Noir-racine, de Françoise Ascal
Qu’on le veuille ou non, chacun s’inscrit dans une lignée. On peut se croire libre de toute attache ou se vivre indéfectiblement lié aux ancêtres. Lorsque ceux-ci sont gens de peu, paysans obscurs ayant traversé l’épreuve d une guerre dont on perçoit en soi-même les ultimes résonances, le désir de saluer leur courage quotidien, leur opiniâtreté s’impose, insiste. On cherche alors une vérité fuyante cachée entre les lignes de quelques cartes postales de 1915 écrites au crayon par une main fébrile et retrouvées dans une vieille ferme menaçant ruine au fond des bois. La nature, dans sa luxuriance, travaille à effacer les traces de ce qui fut. On rêve alors de sauver de l’oubli, si peu que ce soit, ces Joseph, Élise, Gabriel, Marthe, humbles anonymes qui sont notre source.

Rouge vive, Une brocéliande amoureuse et sauvage, Estelle Fenzy

J’ai reçu tout récemment le dernier recueil d’Estelle Fenzy. Rouge vive. Je l’attendais. Pelotonnée dans mes laines, je l’ai lu d’une traite. Et relu. En frissonnant. Avec fébrilité. Avec tendresse et crainte aussi. Estelle Fenzy excelle dans ces vers. Naturelle et profonde, sa parole poétique est belle et pure. Envoûtante.

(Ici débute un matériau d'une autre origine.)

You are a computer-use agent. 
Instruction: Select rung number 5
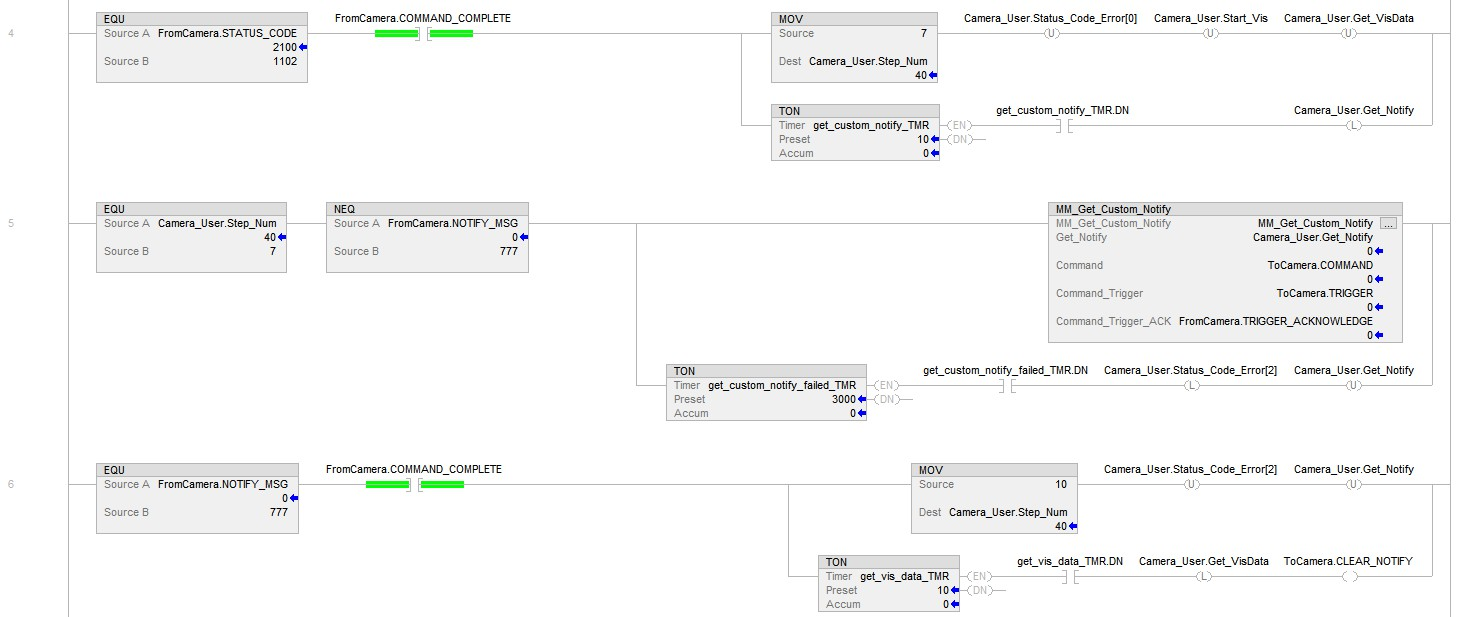(x=12, y=223)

Des voix se coulent, qui s’entrelacent dans une double attente, visible à l’œil. Soudain, après les poèmes qui préludent au conte, les italiques apparaissent. Le narrateur solitaire, dans son demi-sommeil, « convoie des rumeurs ». Qui sont-elles ? Quel secret est le leur ? Elles prennent les intonations d’une voix de femme. Qui confie son passé meurtri de morts marqué de sang. Rouge vive. Vivante parmi les morts, « cette femme au visage froissé » visite le rêveur et hante sa mémoire. « Qui était cette femme » ? « Je ne m’en souviens plus ». La poète interroge l’énigme. S’exhument au fil des pages des pans d’histoire d’un passé dont la poète est issue. Une histoire de guerre et d’amour spolié. La beauté énigmatique de ces pages aux poèmes brefs se nourrit du mystère d’une écriture qui s’ancre en un lieu à la fois précis et flottant, qui évoque les paysages hypnotiques du conte.